──────── Data provided ────────

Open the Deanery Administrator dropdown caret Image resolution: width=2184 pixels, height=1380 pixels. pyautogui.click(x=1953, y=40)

────────
──────── Data provided ────────

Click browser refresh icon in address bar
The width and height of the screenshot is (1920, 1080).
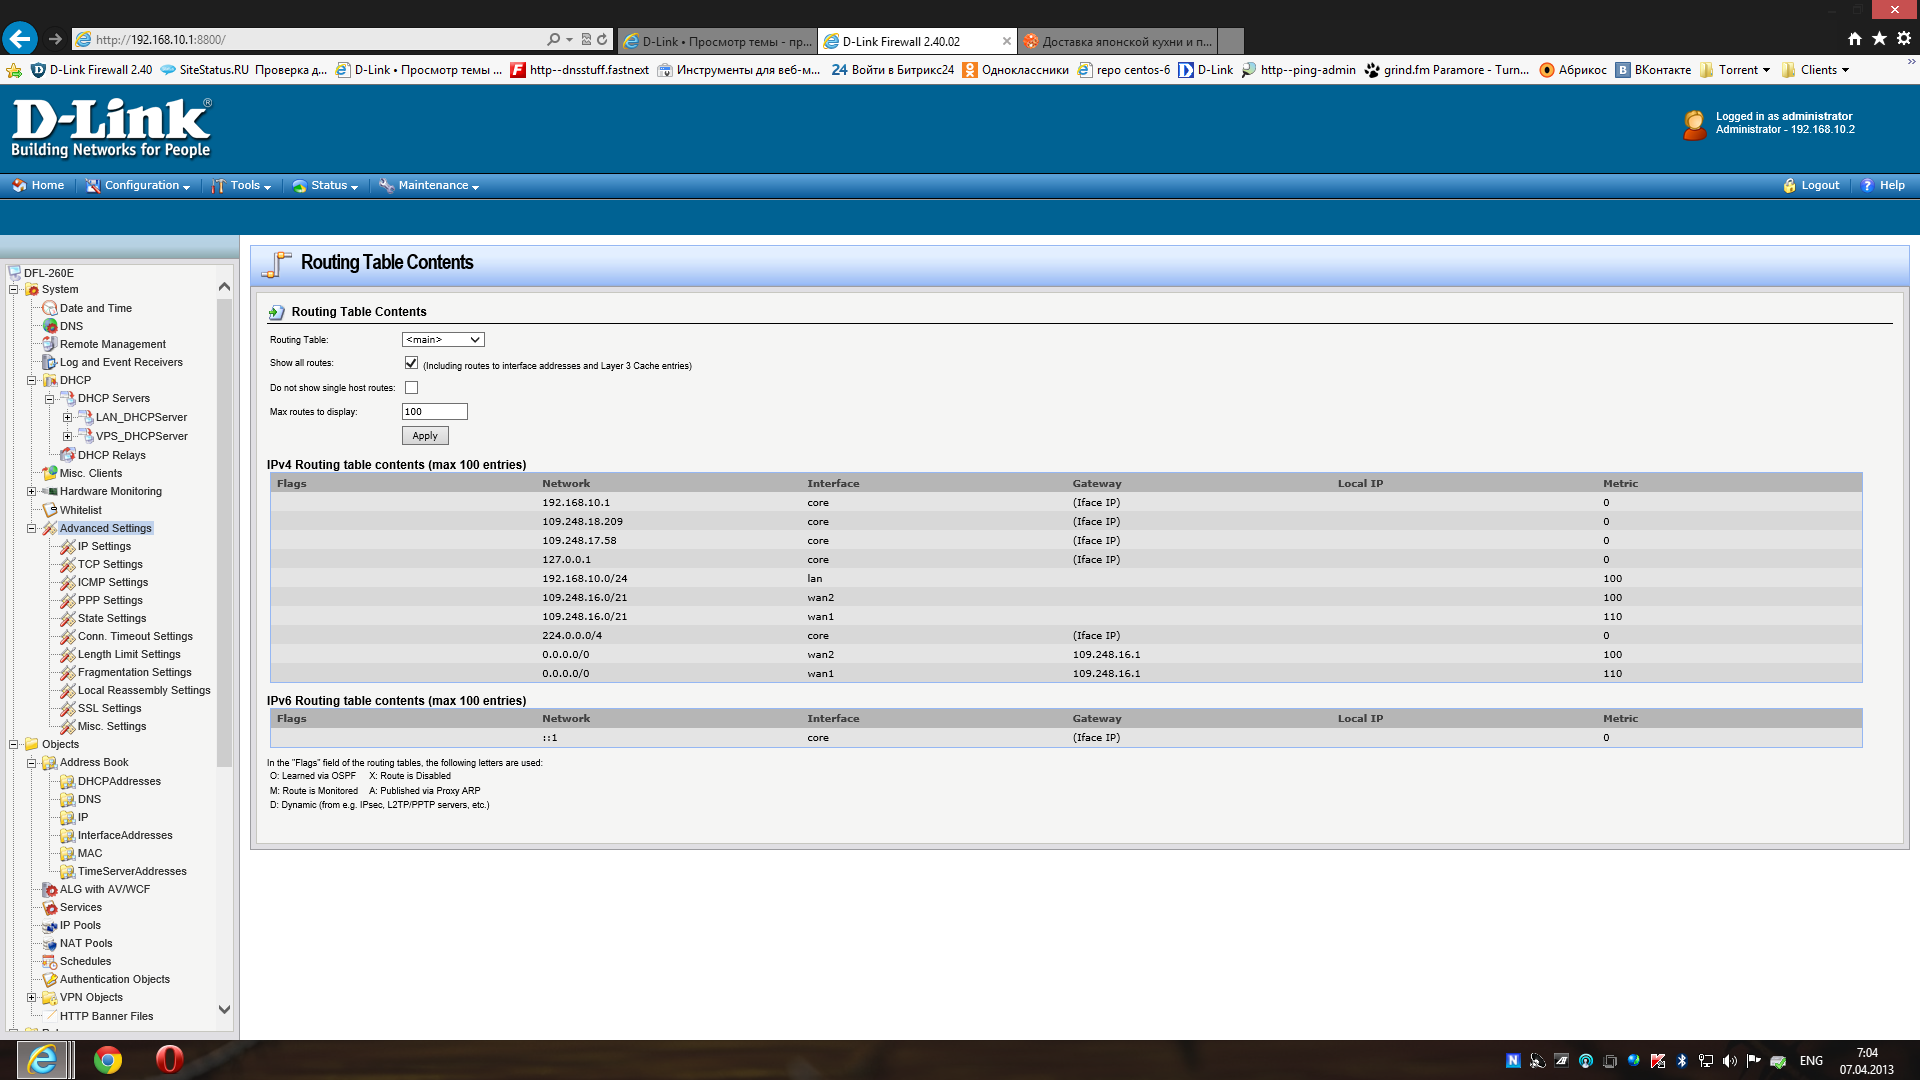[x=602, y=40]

────────
──────── Data provided ────────

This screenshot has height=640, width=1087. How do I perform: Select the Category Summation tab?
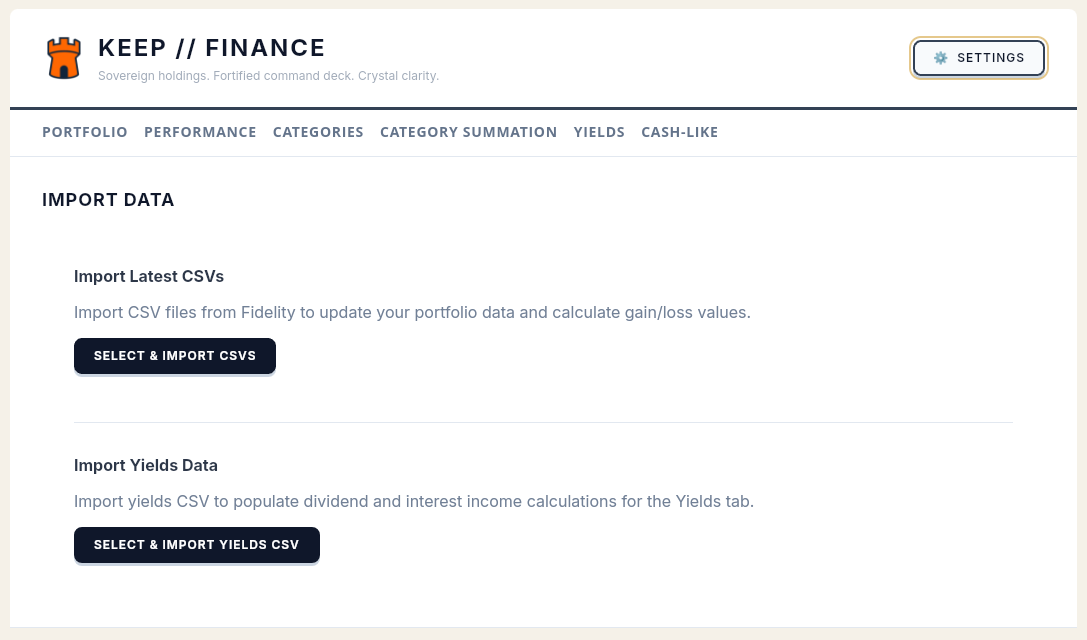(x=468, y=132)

────────

> **Problem description**
Rewrite the part of the records that opens with the line containing "This screenshot has" and closes with the line containing "(x=468, y=132)", replacing "Category Summation" with "Category Totals" and keeping everything else unchanged. Omit the pictures from your answer.

> **Response**
This screenshot has height=640, width=1087. How do I perform: Select the Category Totals tab?
(x=468, y=132)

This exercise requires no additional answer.